• _Отрывок_

* * * * * * *

Выписка из протокола заседания Комиссии по чистке аппарата при МГК от 4 июля 1930 г.

Персональные выводы членов комиссии по чистке сотрудников МГК

<…>

Постановили: за полную бесхозяйственность, вредительство и бюрократизм, продолжавшийся в течение ряда лет и подтвержденные фактами злоупотребления Н.Г. Райского в бытность его на должности проректора по адм.-хоз. части МГК

  1. Преступное отношение к приему имущества от бывшей Хоровой академии. При приеме имущества были допущены явные злоупотребления: два рояля пропали, 4 рояля хороших были заменены плохими.
  2. Преступное отношение к продаже роялей той же Хоровой академии. Оценка на аукционе по продаже этих роялей документально оформлена только на 7 роялей, а фактически продано 23 рояля и 3 фисгармонии.

Продажа производилась частным лицам:

Гр-ну Сквирскому продано 13 роялей, гр-ну Крылову 5 роялей и т. д., причем первоначально оценка роялей была от 20 до 30 руб.

  1. Имущество Хоровой академии, как одежда, белье и тому под. фактически расхищено. Никаких актов на это имущество нет Имущество, по свидетельству старых работников консерватории, растаскивалось и распродавалось кому попало из вестибюля Большого зала консерватории, где все оно было свалено в кучу.
  2. Бесхозяйственное отношение к государственным средствам: выдача авансов, незаконная оплата суточных и командировочных, подотчетные лица не отчитывались.

Педагогам, получающим пособия по страхкассе, выплачивалась зарплата, выплачивание зарплаты профессорам, уезжавшим на концертные гастроли. С целого ряда организаций и частных лиц не взыскана задолженность, не взыскана также и квартплата. Все это на протяжении ряда лет подрывало хозяйственное состояние консерватории.

* * * * * * *

• _Задание_
Пожалуйста, перепишите часть выписки из протокола от слов «Продажа производилась частным» до слов «20 до 30 руб.» включительно, заменив «роялей» на «инструментов». Эти записи взяты из другого источника.

Записи о расположении объектов:
* * * * * * *

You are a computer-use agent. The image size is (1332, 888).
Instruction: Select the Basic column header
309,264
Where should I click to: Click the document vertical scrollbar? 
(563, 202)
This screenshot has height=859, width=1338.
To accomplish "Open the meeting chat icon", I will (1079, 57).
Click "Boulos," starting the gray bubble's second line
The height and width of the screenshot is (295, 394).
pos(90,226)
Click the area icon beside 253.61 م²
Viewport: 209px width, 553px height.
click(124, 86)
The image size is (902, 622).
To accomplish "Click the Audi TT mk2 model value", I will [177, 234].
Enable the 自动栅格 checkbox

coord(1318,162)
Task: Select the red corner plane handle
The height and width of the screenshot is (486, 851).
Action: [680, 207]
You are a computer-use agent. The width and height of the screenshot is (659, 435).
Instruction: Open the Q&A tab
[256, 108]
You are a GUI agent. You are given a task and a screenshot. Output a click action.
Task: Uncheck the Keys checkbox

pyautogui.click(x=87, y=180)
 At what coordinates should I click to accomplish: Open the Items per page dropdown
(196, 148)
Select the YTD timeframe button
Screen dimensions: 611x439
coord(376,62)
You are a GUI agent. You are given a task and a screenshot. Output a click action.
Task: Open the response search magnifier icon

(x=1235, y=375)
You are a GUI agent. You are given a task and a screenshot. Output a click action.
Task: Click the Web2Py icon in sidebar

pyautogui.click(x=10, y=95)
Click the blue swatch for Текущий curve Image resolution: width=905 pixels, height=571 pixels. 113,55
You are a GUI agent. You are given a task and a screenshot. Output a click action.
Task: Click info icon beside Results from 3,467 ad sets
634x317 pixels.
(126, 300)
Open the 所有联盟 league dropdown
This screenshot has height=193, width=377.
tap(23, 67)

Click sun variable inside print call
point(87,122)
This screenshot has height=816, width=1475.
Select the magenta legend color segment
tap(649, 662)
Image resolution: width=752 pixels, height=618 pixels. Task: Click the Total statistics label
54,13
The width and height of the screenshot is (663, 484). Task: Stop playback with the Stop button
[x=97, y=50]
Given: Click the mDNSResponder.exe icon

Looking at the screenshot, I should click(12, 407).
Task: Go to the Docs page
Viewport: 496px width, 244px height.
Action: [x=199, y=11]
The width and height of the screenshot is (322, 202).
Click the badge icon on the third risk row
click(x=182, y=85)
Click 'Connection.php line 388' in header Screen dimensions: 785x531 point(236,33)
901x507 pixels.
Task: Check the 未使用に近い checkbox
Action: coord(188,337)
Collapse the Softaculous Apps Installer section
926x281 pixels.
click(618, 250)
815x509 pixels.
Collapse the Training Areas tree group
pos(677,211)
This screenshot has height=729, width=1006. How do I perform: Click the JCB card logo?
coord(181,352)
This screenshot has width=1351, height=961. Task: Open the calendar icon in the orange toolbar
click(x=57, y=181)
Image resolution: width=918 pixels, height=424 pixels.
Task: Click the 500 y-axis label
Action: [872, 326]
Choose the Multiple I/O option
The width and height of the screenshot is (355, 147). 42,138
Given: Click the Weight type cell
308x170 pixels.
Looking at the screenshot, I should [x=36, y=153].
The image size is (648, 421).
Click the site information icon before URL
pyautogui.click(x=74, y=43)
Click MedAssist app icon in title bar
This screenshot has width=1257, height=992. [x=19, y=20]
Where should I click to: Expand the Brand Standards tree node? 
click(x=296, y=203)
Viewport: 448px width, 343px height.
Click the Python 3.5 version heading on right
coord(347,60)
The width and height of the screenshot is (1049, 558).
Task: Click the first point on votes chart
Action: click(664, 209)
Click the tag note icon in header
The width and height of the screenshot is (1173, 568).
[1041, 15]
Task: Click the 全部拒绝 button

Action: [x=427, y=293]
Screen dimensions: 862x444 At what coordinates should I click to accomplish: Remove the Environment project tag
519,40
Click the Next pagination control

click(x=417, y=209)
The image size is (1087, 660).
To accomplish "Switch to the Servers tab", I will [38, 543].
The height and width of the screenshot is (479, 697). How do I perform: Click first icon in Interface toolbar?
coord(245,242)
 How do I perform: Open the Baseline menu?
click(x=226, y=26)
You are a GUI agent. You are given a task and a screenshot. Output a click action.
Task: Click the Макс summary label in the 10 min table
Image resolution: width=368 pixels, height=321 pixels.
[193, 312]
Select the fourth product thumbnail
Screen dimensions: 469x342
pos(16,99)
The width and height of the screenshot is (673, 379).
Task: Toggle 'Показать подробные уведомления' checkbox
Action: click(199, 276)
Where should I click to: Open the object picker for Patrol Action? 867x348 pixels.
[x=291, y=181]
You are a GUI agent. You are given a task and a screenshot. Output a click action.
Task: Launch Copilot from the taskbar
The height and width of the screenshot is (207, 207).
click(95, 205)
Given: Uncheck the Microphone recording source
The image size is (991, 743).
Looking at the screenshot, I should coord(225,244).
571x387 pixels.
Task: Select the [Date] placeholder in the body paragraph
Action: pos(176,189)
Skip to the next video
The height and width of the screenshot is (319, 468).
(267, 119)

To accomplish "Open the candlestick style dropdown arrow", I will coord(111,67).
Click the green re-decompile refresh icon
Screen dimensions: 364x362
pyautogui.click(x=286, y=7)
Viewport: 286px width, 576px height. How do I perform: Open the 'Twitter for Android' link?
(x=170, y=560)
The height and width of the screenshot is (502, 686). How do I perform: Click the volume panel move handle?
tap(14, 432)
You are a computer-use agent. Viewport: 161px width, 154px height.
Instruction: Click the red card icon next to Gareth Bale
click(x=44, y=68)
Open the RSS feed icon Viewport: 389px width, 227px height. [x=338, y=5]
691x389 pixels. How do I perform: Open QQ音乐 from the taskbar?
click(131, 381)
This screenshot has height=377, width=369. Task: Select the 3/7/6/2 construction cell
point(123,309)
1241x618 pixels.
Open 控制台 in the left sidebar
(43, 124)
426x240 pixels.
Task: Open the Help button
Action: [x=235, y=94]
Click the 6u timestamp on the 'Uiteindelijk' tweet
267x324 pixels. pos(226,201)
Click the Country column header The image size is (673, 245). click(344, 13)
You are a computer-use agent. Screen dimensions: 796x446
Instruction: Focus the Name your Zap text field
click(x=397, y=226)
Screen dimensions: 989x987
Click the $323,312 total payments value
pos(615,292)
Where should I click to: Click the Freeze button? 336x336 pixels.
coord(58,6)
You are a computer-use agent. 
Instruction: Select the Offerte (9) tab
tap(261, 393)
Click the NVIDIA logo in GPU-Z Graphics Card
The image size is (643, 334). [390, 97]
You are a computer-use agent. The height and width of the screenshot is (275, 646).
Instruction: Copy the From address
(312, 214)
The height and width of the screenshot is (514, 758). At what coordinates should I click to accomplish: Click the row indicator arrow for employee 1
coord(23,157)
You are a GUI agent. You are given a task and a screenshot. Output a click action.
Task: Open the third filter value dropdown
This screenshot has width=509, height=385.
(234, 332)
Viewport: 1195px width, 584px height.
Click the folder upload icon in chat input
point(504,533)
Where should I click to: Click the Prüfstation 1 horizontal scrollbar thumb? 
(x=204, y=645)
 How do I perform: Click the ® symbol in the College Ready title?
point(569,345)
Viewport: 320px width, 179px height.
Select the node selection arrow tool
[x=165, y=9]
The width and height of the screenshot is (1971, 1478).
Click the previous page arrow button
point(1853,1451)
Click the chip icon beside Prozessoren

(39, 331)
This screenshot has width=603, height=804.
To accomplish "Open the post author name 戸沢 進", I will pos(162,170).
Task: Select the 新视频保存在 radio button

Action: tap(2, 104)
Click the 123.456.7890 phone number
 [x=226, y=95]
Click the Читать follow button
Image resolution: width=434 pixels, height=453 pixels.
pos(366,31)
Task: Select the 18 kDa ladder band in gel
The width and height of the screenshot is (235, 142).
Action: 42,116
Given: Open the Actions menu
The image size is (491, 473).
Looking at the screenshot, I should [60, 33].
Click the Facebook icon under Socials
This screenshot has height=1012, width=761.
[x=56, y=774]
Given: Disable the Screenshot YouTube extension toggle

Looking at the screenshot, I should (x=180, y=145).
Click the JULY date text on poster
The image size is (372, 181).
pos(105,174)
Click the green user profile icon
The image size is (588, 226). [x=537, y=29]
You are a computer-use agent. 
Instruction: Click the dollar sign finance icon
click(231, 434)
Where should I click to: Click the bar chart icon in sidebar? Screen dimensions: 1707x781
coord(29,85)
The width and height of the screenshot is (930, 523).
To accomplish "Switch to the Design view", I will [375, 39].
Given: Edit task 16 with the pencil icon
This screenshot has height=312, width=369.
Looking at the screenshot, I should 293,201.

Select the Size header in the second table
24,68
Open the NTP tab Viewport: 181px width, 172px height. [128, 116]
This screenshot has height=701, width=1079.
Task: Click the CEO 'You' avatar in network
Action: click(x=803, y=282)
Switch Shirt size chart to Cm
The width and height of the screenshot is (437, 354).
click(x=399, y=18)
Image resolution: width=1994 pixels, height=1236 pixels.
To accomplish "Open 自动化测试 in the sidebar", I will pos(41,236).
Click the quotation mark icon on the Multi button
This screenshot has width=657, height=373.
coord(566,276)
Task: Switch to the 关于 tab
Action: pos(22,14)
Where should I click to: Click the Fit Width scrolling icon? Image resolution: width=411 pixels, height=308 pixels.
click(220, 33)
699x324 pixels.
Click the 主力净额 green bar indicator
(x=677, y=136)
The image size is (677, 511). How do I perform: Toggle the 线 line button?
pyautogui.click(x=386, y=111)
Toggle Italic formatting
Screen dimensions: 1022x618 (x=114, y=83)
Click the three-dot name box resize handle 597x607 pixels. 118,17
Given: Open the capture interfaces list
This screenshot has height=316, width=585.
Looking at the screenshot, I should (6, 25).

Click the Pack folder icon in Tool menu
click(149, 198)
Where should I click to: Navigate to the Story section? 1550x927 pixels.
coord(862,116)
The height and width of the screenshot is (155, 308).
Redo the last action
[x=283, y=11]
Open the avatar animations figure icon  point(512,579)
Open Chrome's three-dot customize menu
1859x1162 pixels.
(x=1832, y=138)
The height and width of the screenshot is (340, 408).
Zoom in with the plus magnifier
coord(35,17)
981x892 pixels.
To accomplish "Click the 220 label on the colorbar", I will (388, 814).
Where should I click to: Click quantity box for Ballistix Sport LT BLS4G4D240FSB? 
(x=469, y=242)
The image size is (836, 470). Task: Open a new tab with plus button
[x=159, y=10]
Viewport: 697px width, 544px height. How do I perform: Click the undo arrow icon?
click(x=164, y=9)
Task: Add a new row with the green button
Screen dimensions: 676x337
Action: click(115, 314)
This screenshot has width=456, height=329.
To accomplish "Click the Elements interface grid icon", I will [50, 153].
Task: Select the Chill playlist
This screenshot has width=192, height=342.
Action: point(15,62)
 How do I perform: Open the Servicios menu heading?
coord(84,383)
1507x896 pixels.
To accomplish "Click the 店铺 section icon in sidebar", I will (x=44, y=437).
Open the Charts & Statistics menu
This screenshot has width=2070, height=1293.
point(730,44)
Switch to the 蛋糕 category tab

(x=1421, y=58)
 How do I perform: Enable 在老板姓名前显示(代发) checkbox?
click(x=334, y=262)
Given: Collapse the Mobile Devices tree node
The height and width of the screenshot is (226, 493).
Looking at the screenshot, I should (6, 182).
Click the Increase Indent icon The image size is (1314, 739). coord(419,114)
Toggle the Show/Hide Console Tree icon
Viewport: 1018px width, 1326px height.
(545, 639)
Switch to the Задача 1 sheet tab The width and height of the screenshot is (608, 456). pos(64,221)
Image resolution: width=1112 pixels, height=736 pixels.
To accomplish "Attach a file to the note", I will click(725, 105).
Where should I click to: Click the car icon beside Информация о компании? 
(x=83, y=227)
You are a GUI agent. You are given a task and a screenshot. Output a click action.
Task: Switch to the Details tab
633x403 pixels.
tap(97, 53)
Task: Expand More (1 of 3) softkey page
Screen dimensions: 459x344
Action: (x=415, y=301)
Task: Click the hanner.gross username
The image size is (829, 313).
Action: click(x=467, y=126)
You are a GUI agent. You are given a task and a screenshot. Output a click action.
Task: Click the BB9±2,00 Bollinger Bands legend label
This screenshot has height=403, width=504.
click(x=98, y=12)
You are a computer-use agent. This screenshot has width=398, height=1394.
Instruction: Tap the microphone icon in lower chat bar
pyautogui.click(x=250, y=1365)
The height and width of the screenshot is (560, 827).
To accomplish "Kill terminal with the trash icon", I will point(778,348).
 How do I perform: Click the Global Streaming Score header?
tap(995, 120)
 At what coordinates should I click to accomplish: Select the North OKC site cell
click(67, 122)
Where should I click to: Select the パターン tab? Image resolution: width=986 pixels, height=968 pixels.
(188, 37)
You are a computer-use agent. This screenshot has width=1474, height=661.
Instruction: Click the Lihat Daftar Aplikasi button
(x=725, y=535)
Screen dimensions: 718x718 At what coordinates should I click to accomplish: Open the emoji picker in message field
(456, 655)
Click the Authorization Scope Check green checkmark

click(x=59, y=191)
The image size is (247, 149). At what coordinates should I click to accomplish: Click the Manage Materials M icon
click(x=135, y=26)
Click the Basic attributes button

* * * * * * *

• _Результат выполнения_
Продажа производилась частным лицам:

Гр-ну Сквирскому продано 13 инструментов, гр-ну Крылову 5 инструментов и т. д., причем первоначально оценка инструментов была от 20 до 30 руб.